The signals that actually mean something are verifiable: a current listing on claris.com, named and reachable UK client references, and certified developers on staff. When you see a superlative claim, ask the simple follow-up: "Ranked number one by whom, and measured on what?"
Are you getting fresh thinking, or the same old advice?
The world has moved on, and so have the options for what a business system can do - integrations, automation, AI-assisted workflows, modern web and mobile front ends on top of your FileMaker data. If every conversation with your current developer ends in another list view or a small tweak, you may be getting maintenance dressed up as advice.

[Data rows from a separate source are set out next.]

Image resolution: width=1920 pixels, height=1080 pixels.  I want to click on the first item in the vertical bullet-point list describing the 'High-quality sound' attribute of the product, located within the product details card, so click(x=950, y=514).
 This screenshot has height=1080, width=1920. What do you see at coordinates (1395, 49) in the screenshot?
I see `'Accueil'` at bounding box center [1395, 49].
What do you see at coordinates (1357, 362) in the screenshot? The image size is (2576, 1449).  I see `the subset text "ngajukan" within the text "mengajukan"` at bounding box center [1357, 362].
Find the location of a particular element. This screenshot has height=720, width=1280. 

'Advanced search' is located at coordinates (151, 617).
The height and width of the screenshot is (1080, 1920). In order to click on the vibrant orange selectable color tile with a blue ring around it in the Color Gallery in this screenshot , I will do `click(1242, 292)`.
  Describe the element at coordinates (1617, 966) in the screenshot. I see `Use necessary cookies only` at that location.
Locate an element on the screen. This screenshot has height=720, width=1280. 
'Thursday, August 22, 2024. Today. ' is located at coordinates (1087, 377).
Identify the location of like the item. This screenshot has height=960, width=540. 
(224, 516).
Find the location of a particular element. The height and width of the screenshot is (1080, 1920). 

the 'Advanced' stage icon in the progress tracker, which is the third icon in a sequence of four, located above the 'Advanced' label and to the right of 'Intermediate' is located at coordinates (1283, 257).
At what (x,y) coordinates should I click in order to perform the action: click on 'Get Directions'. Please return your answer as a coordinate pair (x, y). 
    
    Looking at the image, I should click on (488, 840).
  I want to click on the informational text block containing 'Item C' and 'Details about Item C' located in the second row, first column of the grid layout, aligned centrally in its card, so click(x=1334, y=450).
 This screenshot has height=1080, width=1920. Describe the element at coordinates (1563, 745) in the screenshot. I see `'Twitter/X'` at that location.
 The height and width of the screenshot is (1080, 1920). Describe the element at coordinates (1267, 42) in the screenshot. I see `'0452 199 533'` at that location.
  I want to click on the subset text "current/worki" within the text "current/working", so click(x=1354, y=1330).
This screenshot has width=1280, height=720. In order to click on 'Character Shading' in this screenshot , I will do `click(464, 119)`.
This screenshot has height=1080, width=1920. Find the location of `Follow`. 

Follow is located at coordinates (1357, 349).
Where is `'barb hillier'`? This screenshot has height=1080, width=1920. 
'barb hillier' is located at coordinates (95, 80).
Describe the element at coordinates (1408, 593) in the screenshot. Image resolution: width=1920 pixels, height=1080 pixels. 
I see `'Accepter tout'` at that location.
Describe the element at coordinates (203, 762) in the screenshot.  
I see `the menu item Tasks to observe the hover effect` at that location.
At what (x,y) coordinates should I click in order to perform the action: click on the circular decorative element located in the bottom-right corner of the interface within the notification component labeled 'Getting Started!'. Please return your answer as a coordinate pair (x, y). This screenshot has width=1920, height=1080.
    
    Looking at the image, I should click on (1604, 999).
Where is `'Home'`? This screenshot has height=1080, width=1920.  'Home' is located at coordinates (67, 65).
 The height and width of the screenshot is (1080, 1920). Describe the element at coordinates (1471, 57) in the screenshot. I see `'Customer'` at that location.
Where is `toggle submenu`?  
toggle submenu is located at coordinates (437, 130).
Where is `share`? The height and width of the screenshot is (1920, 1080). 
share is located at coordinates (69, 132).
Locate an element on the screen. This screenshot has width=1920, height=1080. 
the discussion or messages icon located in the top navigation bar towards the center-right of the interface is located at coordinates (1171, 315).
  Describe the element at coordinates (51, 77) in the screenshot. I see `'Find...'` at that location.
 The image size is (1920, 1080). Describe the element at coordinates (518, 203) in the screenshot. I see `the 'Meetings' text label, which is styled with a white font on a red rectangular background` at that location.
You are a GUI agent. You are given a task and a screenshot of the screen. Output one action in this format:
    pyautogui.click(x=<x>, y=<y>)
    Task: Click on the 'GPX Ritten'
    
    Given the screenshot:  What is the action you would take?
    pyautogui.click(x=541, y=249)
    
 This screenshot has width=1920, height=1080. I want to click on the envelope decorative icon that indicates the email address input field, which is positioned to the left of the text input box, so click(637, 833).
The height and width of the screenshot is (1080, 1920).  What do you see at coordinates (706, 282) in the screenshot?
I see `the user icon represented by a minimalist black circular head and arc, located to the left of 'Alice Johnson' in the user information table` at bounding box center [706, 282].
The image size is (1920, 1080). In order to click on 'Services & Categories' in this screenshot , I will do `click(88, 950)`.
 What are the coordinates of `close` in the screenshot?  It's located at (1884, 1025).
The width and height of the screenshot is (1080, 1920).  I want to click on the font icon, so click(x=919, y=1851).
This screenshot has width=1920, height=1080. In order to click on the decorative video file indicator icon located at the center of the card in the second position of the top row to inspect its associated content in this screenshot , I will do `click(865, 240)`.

A modern consultancy should be able to look at your system and tell you what it could be, not just keep it ticking over. Ask a prospective partner what they'd do differently with your system if they were starting today - the answer tells you whether you're buying fresh thinking or the status quo. (For a sense of how we think about this, see our essay on the future of FileMaker.)
The short answer
Pick the consultancy that tells you the truth about the tool, puts working software in your hands quickly, employs the people who build it, has enough depth to survive a resignation, shapes the solution around you, and brings a genuinely modern perspective rather than the same old advice. The logos, rankings and headcount claims are noise; these are the things that actually determine whether you're glad you chose them in three years.